Passage:
━━━━━━━━━━━━━━━━━━━━━━━━━━━━━━
EDITORIAL

Announcement: stem-cell policy

Nature journals formalize ethics standards for human-embryo and stem-cell papers.
Light micrograph of a human embryo at the blastocyst stage.

Nature journals have announced a new policy for research on human embryos and stem cells.Credit: Pascal Goetgheluck/SPL

Research using human embryos and embryonic stem cells draws intense ethical scrutiny and places demands on scientists, funders and journals to follow the relevant regulations. As a publisher of such work, Nature and the Nature journals take this responsibility very seriously. For many years, Nature journal editors handling manuscripts on human embryo and stem-cell research have assessed the ethical oversight of the work when deciding whether to publish it. We are now formalizing and amending aspects of this publication policy.

Nature journals encourage stem-cell scientists to embrace guidelines agreed in 2016 by the International Society for Stem Cell Research (ISSCR) as they design, execute and report their research. These ‘Guidelines for stem cell research and clinical translation’ describe rigorous standards for stem-cell research consistent with international policies that govern biomedical science and clinical trials. To encourage scientists to follow these guidelines, we have identified categories of manuscripts for which we will require authors to send an accompanying ethics statement or will consult an ethicist reviewer.
━━━━━━━━━━━━━━━━━━━━━━━━━━━━━━
Excerpted records:
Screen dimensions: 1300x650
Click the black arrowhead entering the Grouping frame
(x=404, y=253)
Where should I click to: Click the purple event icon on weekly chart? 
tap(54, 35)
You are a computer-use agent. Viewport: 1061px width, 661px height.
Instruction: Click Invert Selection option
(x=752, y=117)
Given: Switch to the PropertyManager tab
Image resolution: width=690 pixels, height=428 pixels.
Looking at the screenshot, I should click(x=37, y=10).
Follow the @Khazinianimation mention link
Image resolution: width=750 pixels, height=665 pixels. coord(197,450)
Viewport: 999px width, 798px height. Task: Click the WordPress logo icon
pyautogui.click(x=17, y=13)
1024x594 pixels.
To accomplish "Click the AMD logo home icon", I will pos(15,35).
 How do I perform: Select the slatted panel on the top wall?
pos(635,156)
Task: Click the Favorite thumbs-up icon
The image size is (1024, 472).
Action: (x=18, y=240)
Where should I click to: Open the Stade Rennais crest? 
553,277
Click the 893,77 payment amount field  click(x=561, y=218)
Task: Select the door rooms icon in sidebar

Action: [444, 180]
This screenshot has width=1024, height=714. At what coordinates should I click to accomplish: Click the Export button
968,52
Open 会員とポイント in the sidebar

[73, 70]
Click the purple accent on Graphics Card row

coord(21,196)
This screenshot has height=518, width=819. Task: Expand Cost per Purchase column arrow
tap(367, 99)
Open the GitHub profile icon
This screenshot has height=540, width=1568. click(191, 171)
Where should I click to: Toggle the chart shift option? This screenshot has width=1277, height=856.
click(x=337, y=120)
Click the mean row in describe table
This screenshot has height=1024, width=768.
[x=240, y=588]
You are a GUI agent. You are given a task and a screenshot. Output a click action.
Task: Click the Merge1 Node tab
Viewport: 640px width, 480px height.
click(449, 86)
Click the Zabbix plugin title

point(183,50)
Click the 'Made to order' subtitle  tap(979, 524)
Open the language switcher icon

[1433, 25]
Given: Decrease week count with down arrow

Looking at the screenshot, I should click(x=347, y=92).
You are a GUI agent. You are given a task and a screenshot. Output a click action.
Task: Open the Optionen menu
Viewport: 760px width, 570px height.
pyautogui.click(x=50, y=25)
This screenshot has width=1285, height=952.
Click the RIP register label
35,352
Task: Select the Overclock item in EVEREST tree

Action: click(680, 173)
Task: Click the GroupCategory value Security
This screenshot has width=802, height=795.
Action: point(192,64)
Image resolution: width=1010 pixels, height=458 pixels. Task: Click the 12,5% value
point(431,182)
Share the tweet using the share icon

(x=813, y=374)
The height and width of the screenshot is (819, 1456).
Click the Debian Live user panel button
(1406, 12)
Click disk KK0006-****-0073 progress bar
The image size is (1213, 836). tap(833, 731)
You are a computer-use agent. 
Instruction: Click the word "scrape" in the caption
━━━━━━━━━━━━━━━━━━━━━━━━━━━━━━
What this task involves:
Carry the editorial on the Nature journals' stem-cell policy forward from its last sentence.

Result:
Under this policy, Nature journals will require an ethics statement from the authors for papers that involve human embryos or gametes, and for clinical studies of cells derived from pluripotent stem cells. This statement must highlight ethical oversight of the work, including the review boards specialized in embryo research that approved it, and details of the consent process for cell donors and recipients.

For manuscripts that we consider especially sensitive, Nature journals will request assessment by an independent ethicist alongside scientific peer review. Such manuscripts will include, but will not be limited to, those reporting genome engineering of human embryos or clinical work with gametes or cells derived from pluripotent stem cells. These ethicist reviewers may provide guidance on formulating the ethics statement to ensure accurate and transparent reporting of approval conditions. Authors may be asked to submit redacted informed-consent documents and review-board documents for evaluation by the ethicist reviewer.

Independent ethics review will also be required for manuscripts reporting work in which intact human embryos or embryo-like structures are kept alive for close to 14 days, a time point that corresponds to the formation of the primitive streak and the acquisition of organismal potential.

At present, many countries — and the ISSCR guidelines — prohibit culture beyond 14 days, a restriction that reflects the conclusions of the 1984 UK Report of the Committee of Inquiry into Human Fertilisation and Embryology (also known as the Warnock report). Whether this rule should be relaxed is currently being debated, triggered in part by technological advances that enable scientists to reconstruct human embryo-like structures from stem cells.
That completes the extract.